(Items from a data source)
▬▬▬▬▬▬▬▬▬▬

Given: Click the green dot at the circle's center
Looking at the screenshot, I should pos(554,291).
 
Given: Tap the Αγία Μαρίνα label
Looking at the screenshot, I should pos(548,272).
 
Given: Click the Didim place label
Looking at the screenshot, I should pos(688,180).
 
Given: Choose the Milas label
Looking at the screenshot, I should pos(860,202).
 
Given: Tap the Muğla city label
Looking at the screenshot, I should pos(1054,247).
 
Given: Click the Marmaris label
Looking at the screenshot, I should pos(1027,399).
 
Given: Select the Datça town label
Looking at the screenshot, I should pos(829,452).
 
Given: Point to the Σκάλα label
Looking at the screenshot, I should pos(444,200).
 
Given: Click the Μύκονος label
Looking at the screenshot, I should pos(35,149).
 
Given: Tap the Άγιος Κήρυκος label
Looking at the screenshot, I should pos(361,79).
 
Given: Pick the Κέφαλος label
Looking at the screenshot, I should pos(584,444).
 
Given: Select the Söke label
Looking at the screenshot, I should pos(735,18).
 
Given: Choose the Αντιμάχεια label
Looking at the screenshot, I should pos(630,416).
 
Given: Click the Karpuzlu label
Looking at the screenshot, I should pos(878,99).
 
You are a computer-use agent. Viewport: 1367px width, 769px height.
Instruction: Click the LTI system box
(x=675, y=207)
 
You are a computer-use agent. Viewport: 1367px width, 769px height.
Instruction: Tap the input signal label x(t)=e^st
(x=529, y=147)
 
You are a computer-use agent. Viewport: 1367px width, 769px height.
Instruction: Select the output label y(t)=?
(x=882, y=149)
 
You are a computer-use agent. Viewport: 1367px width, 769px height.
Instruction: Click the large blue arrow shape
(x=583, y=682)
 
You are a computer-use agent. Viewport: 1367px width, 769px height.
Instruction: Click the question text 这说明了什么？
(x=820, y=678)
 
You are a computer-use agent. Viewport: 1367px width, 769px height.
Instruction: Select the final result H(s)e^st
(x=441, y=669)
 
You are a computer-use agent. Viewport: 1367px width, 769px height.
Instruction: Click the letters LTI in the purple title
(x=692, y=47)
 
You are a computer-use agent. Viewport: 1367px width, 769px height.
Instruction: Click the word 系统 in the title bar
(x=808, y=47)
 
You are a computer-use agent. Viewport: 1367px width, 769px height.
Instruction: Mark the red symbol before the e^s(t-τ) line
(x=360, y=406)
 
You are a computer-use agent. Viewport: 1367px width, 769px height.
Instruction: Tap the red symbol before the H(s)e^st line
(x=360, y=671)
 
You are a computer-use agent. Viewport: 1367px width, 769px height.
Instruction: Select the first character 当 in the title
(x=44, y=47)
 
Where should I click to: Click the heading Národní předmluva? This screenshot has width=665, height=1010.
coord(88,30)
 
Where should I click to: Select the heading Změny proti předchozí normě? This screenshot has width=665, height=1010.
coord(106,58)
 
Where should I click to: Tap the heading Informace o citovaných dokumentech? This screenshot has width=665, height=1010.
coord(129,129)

▬▬▬▬▬▬▬▬▬▬

State how many of the lines above contain the string "before", treating uppercase and lowercase as different. Reply with the number alone.

2